TippingPoint names and shames poorest patchers

Security firm TippingPoint has announced the results of its first Zero Day Initiative, which names and shames vendors with vulnerabilities that go unpatched for more than six months.

IBM was the biggest offender with nine vulnerabilities, followed by Microsoft with five and HP with four. Vendor-specific bug reports are now being posted on the TippingPoint blog.

Aaron Portnoy, manager of security research at TippingPoint, told V3.co.uk that the results of the first six months had been very encouraging.

The company had initially compiled 186 vulnerabilities for the list, but only 22 remained unpatched at the end of the first six months.

"Surprisingly, a lot of companies got onboard. It's been phenomenal getting the message across.
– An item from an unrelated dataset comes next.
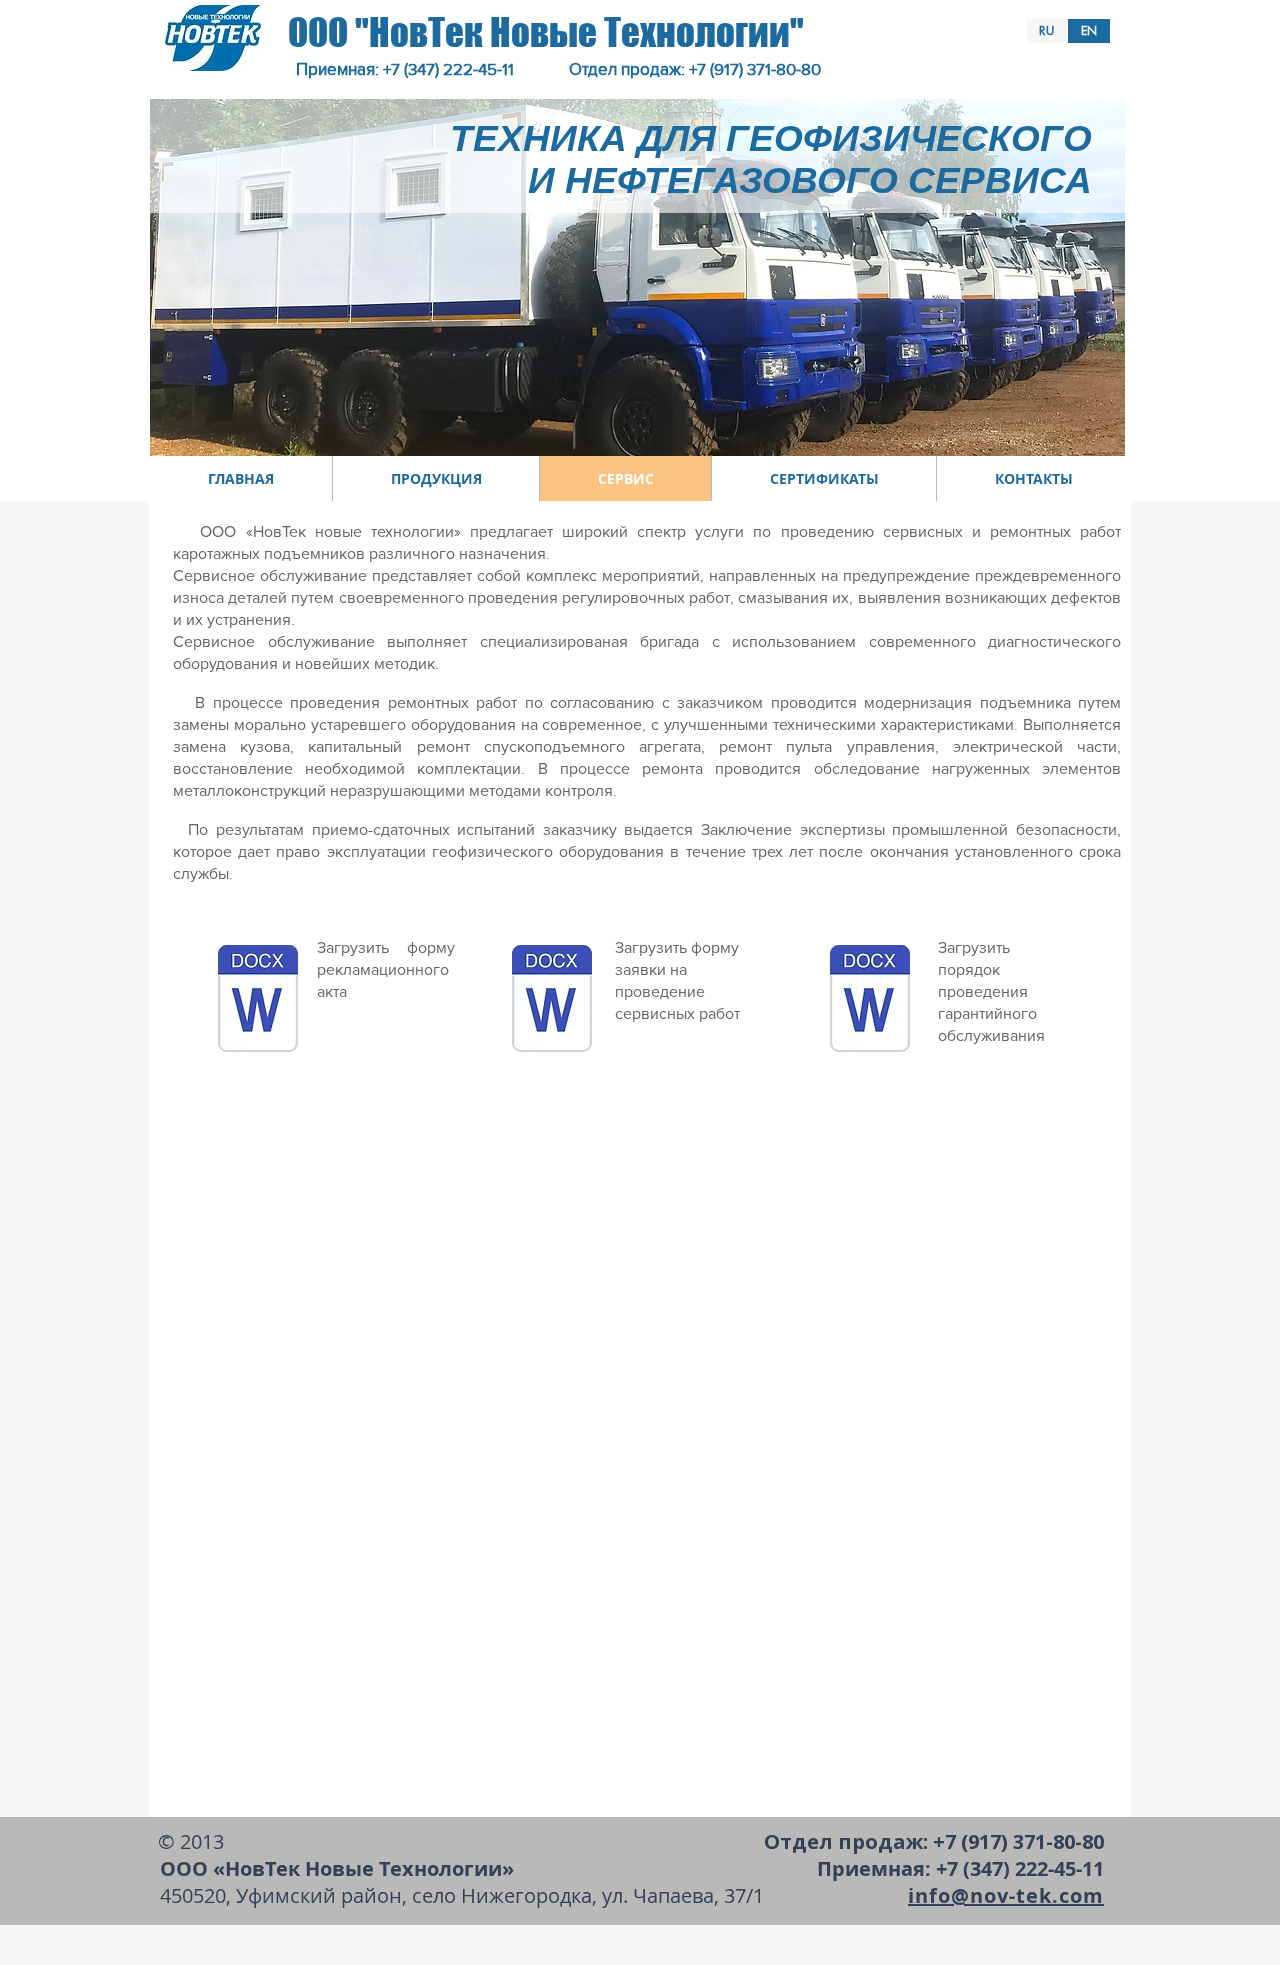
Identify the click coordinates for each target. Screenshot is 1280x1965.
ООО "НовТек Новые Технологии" (546, 32)
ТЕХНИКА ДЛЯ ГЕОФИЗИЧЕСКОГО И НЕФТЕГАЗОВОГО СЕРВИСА (771, 159)
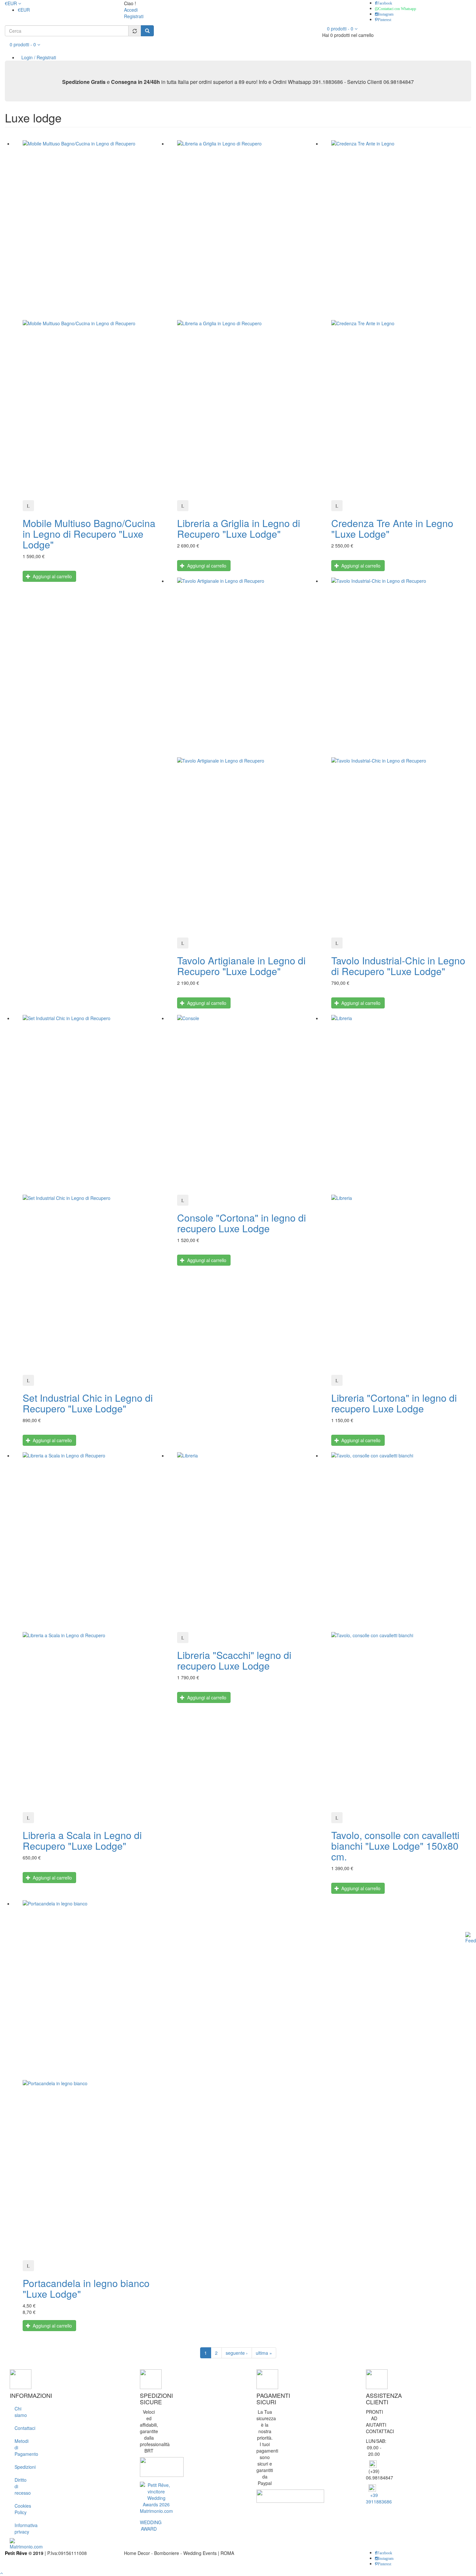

Researchers are also supportive, although some said we were giving the software vendors too much time to fix flaws," Portnoy said.

The speed and efficiency in responding to flaws is helped greatly when the vendor has a security response team in place, according to Portnoy, who praised Adobe in particular for putting together a good unit, made up in part by ex-Microsoft employees.

One of the most surprising results of the Zero Day Initiative was the number of vulnerabilities that were discovered almost simultaneously. One particular flaw was discovered and reported by seven different researchers, giving a good indication that hackers will find them too.

The project is necessary because it forces companies to fix flaws and lets researchers get on with finding security holes without having to deal with large companies, Portnoy explained.

"Trying to force a big vendor to do something is a power struggle. We are part of a big company. We disclose more vulnerabilities than anyone else and have the clout to force vendors to change," he said.

"Many researchers with the Zero Day Initiative are converts. They don't want to deal with vendor disclosure."